(PROMPT)
Under this line are records; the part from the line containing "デスクトップ壁紙情報館 (284, 1031)" through the line containing "Nieuws (22, 1453)" should be repeated exactly. Please exclude pictures.

(Dataset entries)

'''

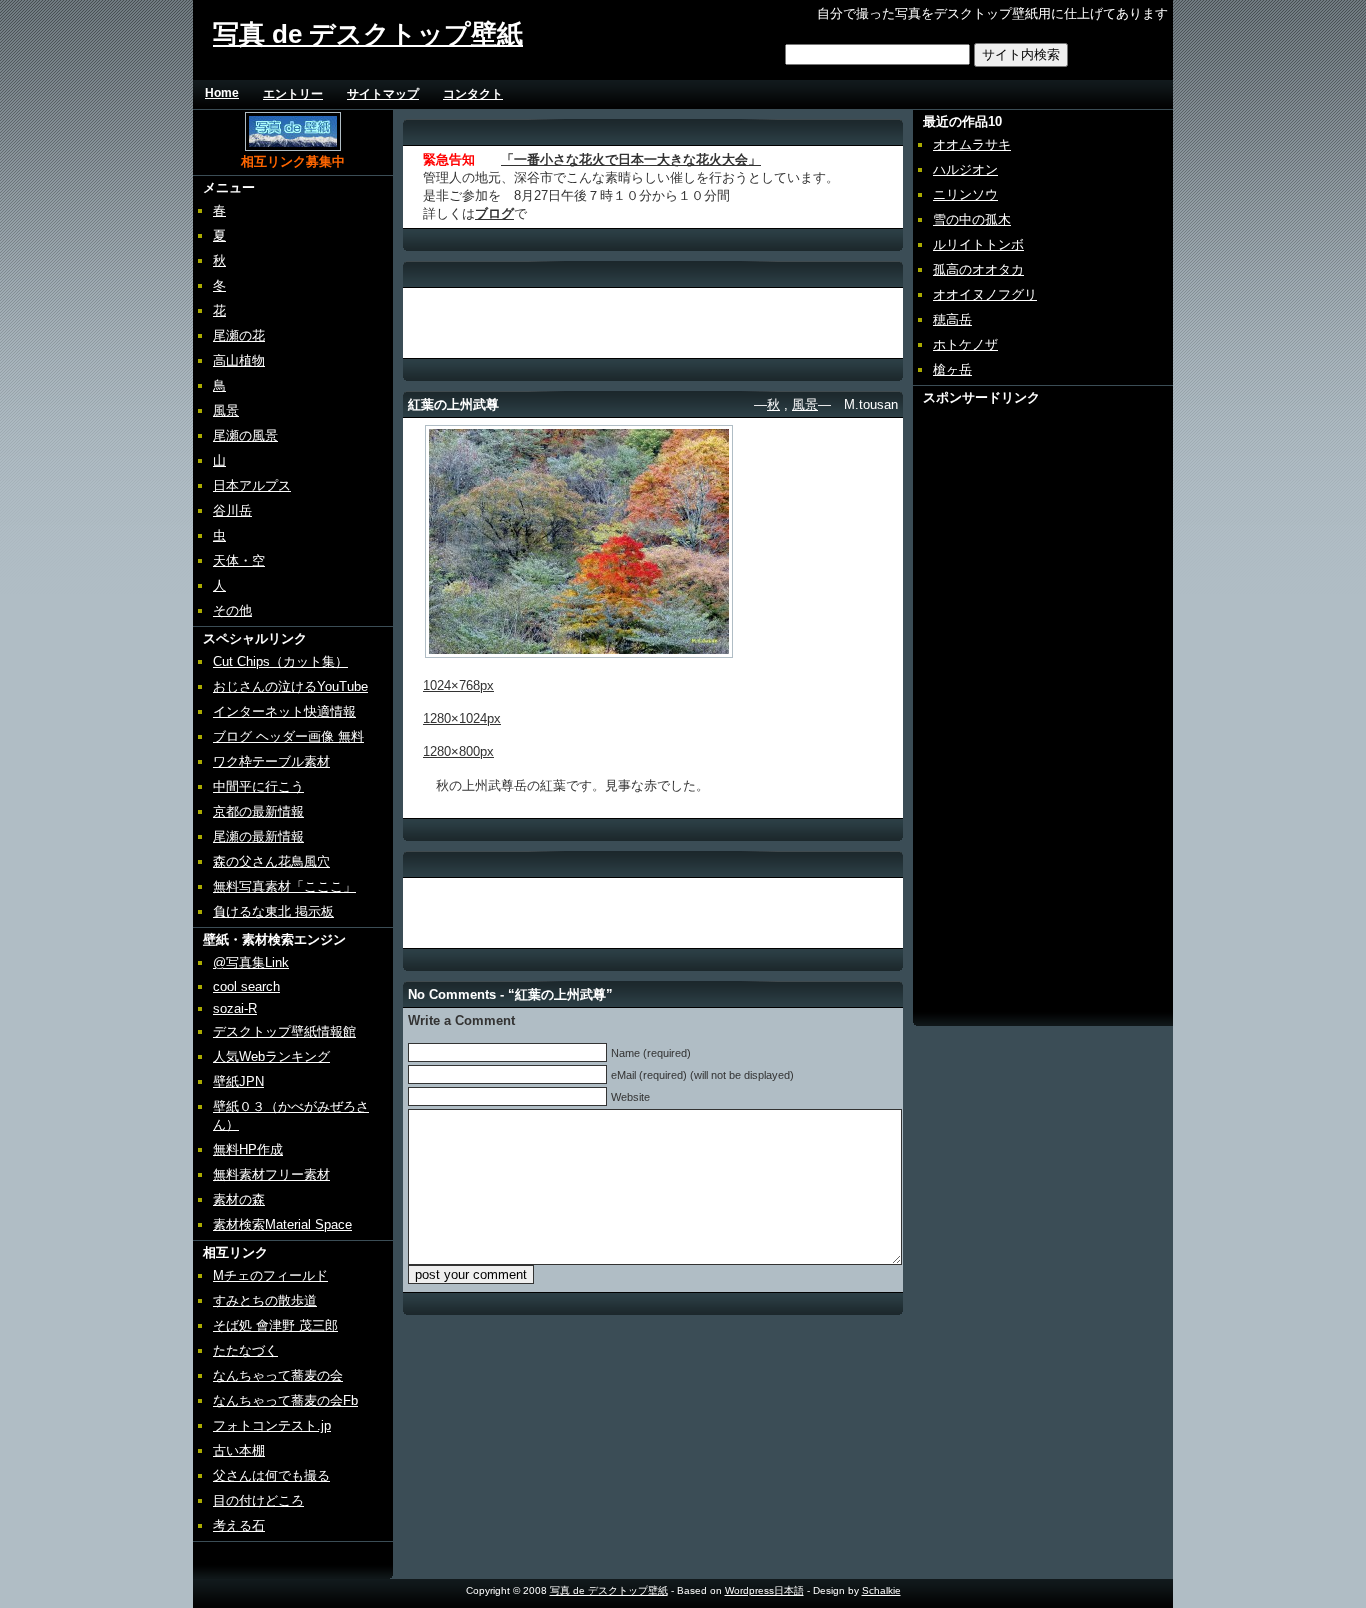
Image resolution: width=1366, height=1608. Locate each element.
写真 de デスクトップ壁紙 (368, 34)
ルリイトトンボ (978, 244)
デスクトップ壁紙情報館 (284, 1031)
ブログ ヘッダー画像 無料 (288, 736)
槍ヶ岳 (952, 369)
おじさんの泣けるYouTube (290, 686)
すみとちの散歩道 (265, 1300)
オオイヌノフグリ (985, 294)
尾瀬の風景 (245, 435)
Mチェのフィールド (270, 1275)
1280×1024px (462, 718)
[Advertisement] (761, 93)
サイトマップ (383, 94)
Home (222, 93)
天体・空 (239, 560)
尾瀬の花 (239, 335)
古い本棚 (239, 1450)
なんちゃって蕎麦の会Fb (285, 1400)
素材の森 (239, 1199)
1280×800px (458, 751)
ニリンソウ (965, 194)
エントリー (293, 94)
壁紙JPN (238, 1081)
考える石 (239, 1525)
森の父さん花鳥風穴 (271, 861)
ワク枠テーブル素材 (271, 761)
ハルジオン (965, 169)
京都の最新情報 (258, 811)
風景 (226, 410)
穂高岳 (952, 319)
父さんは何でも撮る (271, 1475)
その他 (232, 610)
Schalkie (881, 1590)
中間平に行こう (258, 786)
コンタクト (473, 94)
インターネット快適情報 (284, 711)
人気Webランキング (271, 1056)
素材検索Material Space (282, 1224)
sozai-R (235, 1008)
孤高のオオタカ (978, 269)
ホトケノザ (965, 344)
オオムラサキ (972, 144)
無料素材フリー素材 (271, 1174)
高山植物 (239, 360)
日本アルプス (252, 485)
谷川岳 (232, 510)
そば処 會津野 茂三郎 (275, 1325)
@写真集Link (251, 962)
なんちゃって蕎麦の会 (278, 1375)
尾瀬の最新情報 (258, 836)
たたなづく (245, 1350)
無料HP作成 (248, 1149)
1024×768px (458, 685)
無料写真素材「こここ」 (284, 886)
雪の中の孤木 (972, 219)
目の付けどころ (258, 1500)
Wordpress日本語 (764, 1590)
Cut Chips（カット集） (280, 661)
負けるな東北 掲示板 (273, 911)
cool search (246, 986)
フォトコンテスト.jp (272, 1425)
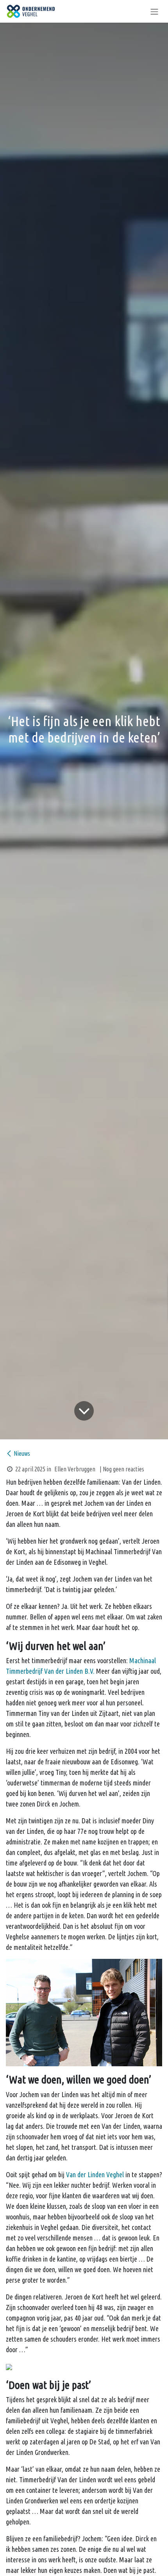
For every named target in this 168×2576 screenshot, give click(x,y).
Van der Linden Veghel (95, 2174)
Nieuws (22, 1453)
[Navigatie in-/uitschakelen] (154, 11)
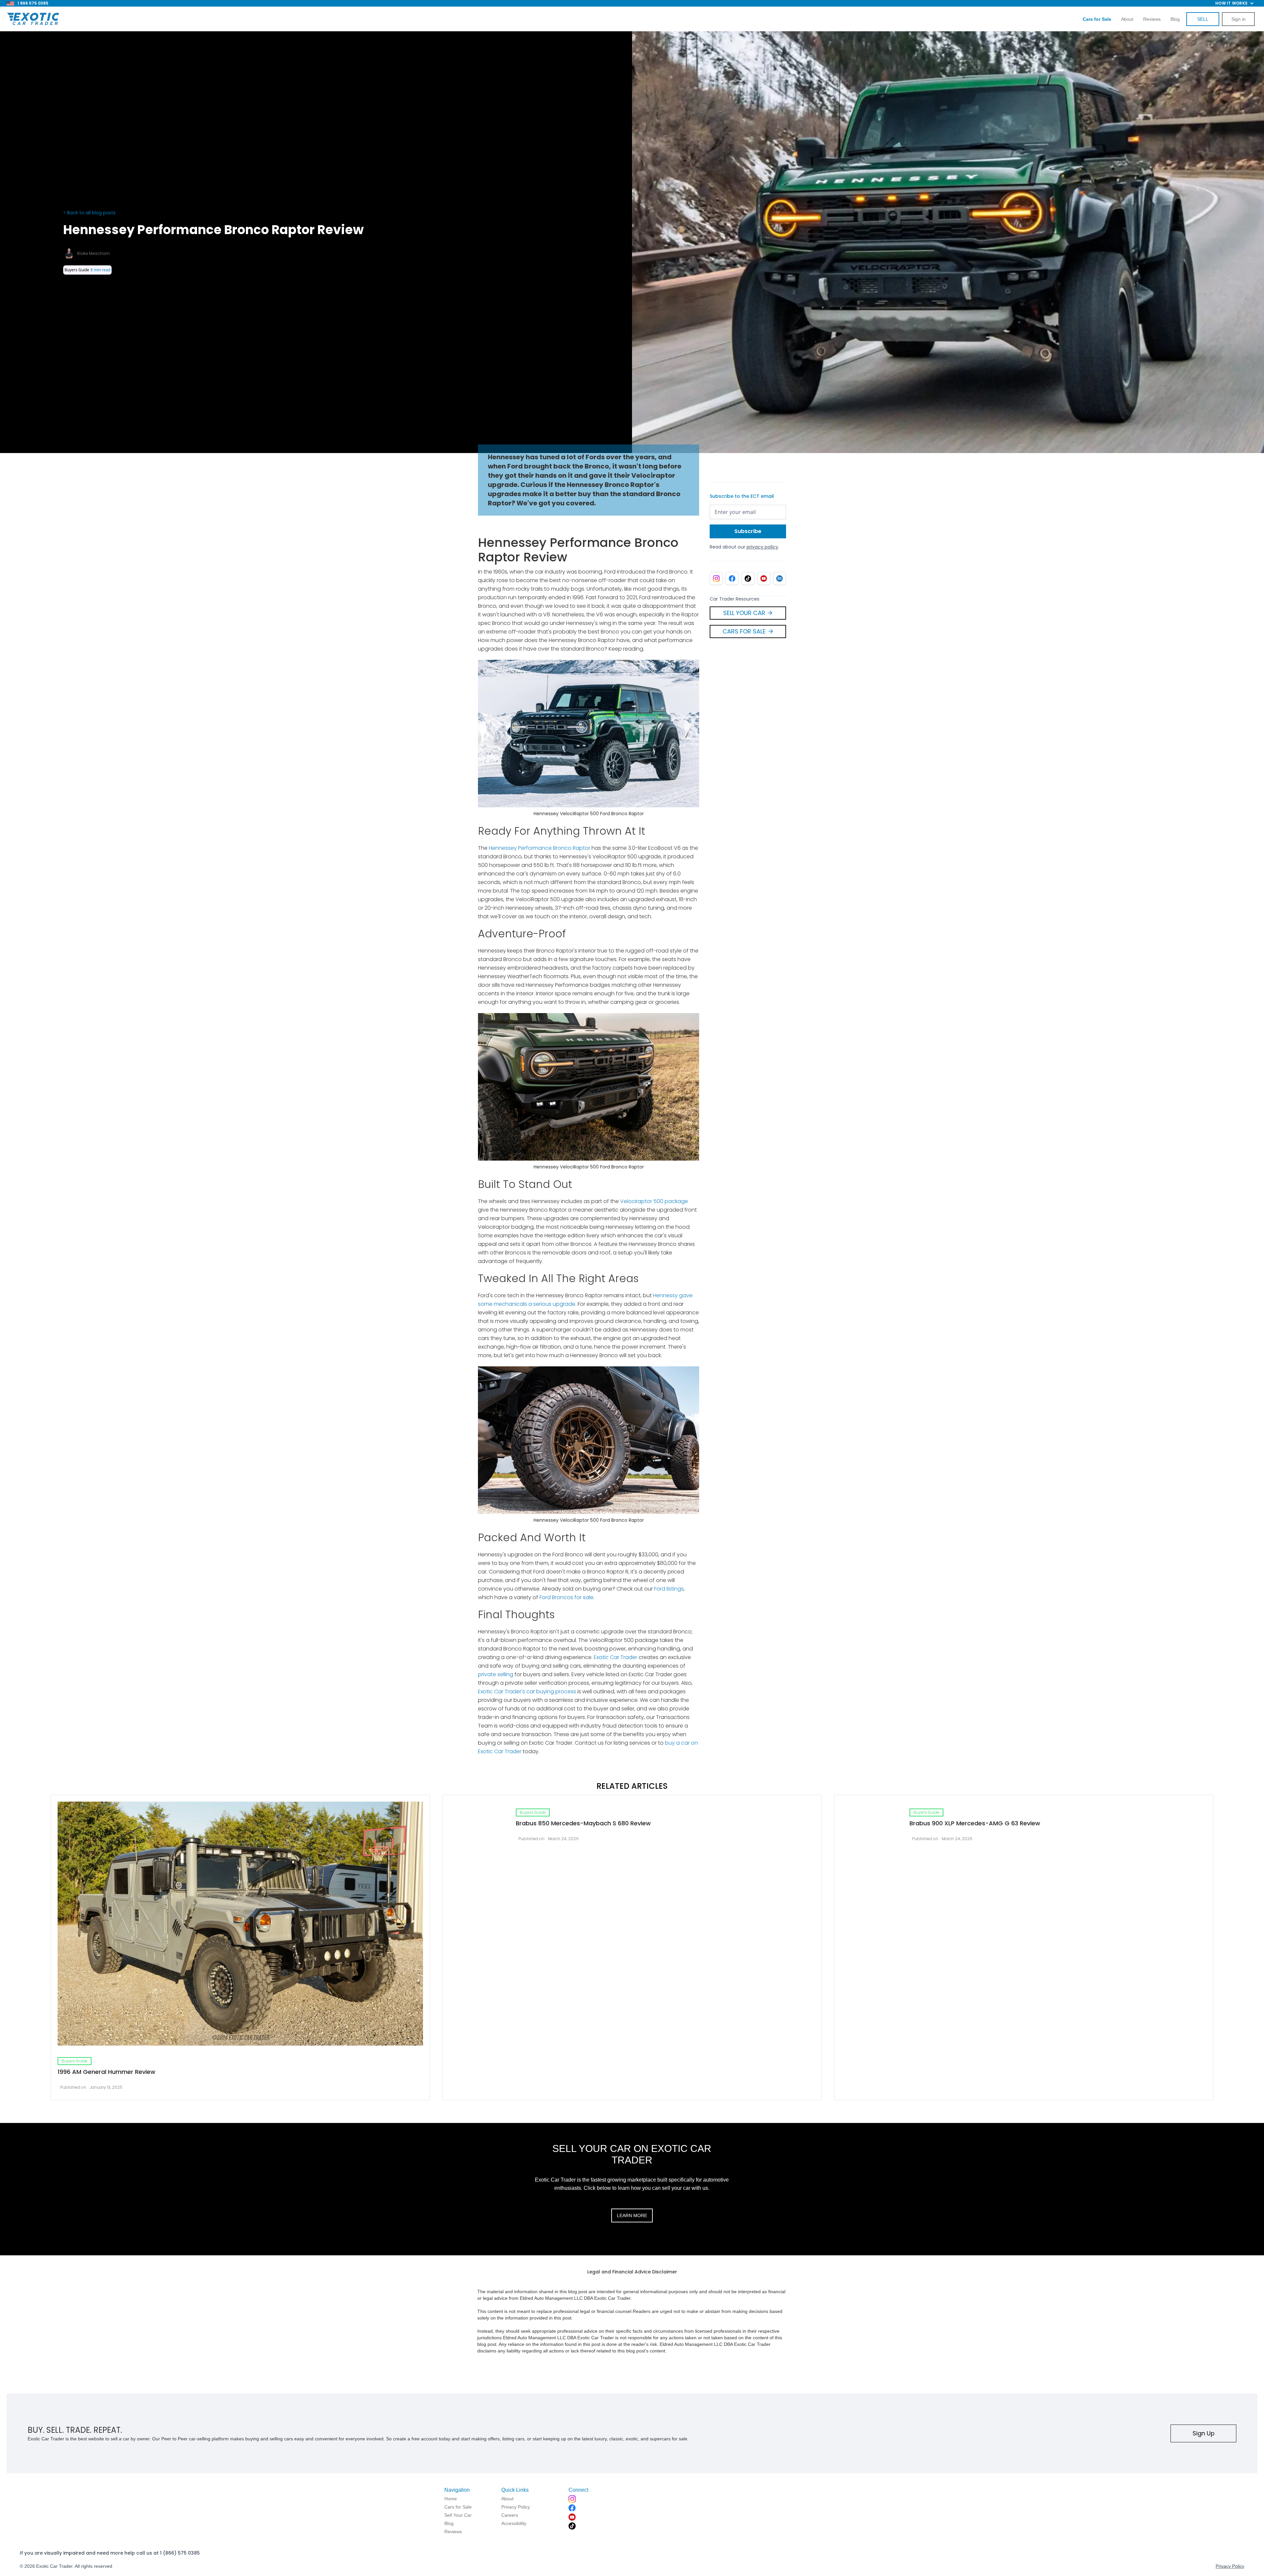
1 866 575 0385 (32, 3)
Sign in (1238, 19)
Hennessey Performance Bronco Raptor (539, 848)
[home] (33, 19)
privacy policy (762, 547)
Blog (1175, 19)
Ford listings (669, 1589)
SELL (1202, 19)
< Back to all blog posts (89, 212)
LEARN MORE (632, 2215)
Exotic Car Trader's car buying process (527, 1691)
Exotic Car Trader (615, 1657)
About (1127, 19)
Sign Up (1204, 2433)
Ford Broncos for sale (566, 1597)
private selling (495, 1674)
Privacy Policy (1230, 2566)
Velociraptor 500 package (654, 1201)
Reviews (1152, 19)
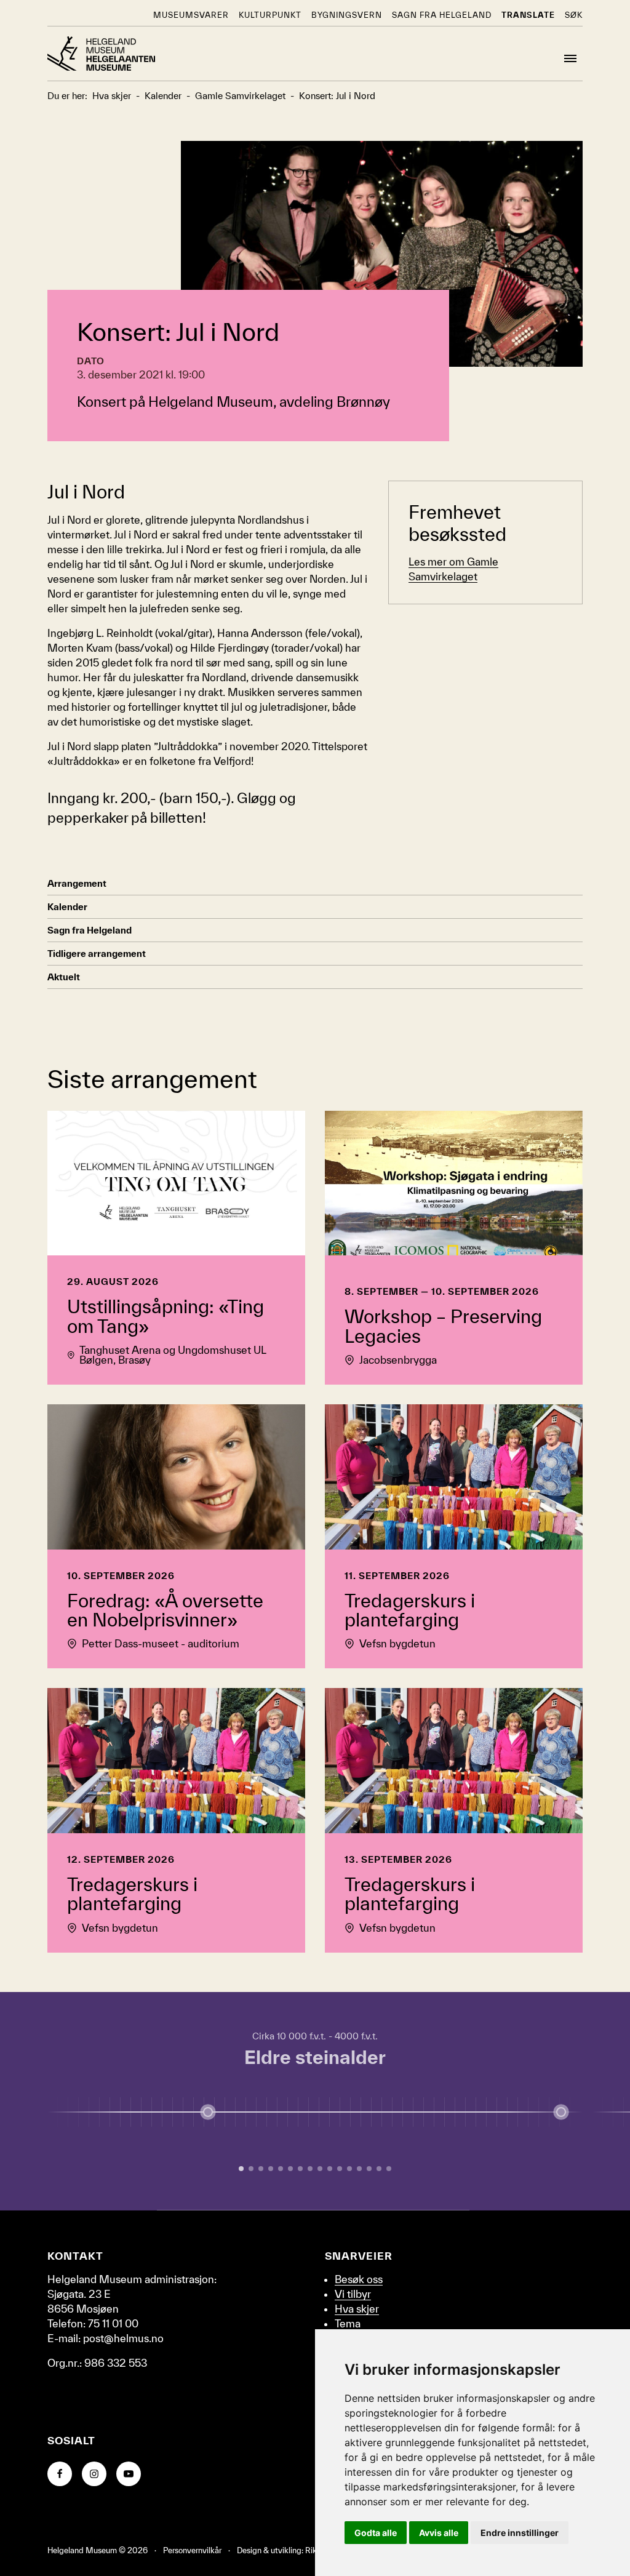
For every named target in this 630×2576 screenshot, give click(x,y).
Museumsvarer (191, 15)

'''

(RESPONSE AREA)
デスクトップ壁紙情報館 (284, 1031)
ブログ ヘッダー画像 無料 (288, 736)
槍ヶ岳 (952, 369)
おじさんの泣けるYouTube (290, 686)
すみとちの散歩道 (265, 1300)
オオイヌノフグリ (985, 294)
尾瀬の風景 (245, 435)
Mチェのフィールド (270, 1275)
1280×1024px (462, 718)
[Advertisement] (761, 93)
サイトマップ (383, 94)
Home (222, 93)
天体・空 (239, 560)
尾瀬の花 (239, 335)
古い本棚 (239, 1450)
なんちゃって蕎麦の会Fb (285, 1400)
素材の森 (239, 1199)
1280×800px (458, 751)
ニリンソウ (965, 194)
エントリー (293, 94)
壁紙JPN (238, 1081)
考える石 (239, 1525)
森の父さん花鳥風穴 (271, 861)
ワク枠テーブル素材 (271, 761)
ハルジオン (965, 169)
京都の最新情報 (258, 811)
風景 (226, 410)
穂高岳 (952, 319)
父さんは何でも撮る (271, 1475)
その他 (232, 610)
Schalkie (881, 1590)
中間平に行こう (258, 786)
コンタクト (473, 94)
インターネット快適情報 (284, 711)
人気Webランキング (271, 1056)
素材検索Material Space (282, 1224)
sozai-R (235, 1008)
孤高のオオタカ (978, 269)
ホトケノザ (965, 344)
オオムラサキ (972, 144)
無料素材フリー素材 (271, 1174)
高山植物 (239, 360)
日本アルプス (252, 485)
谷川岳 (232, 510)
そば処 會津野 茂三郎 (275, 1325)
@写真集Link (251, 962)
なんちゃって蕎麦の会 (278, 1375)
尾瀬の最新情報 (258, 836)
たたなづく (245, 1350)
無料HP作成 (248, 1149)
1024×768px (458, 685)
無料写真素材「こここ」 (284, 886)
雪の中の孤木 (972, 219)
目の付けどころ (258, 1500)
Wordpress日本語 (764, 1590)
Cut Chips（カット集） (280, 661)
負けるな東北 掲示板 (273, 911)
cool search (246, 986)
フォトコンテスト.jp (272, 1425)
For every named target in this 168×2576 screenshot, give click(x,y).
Van der Linden Veghel (95, 2174)
Nieuws (22, 1453)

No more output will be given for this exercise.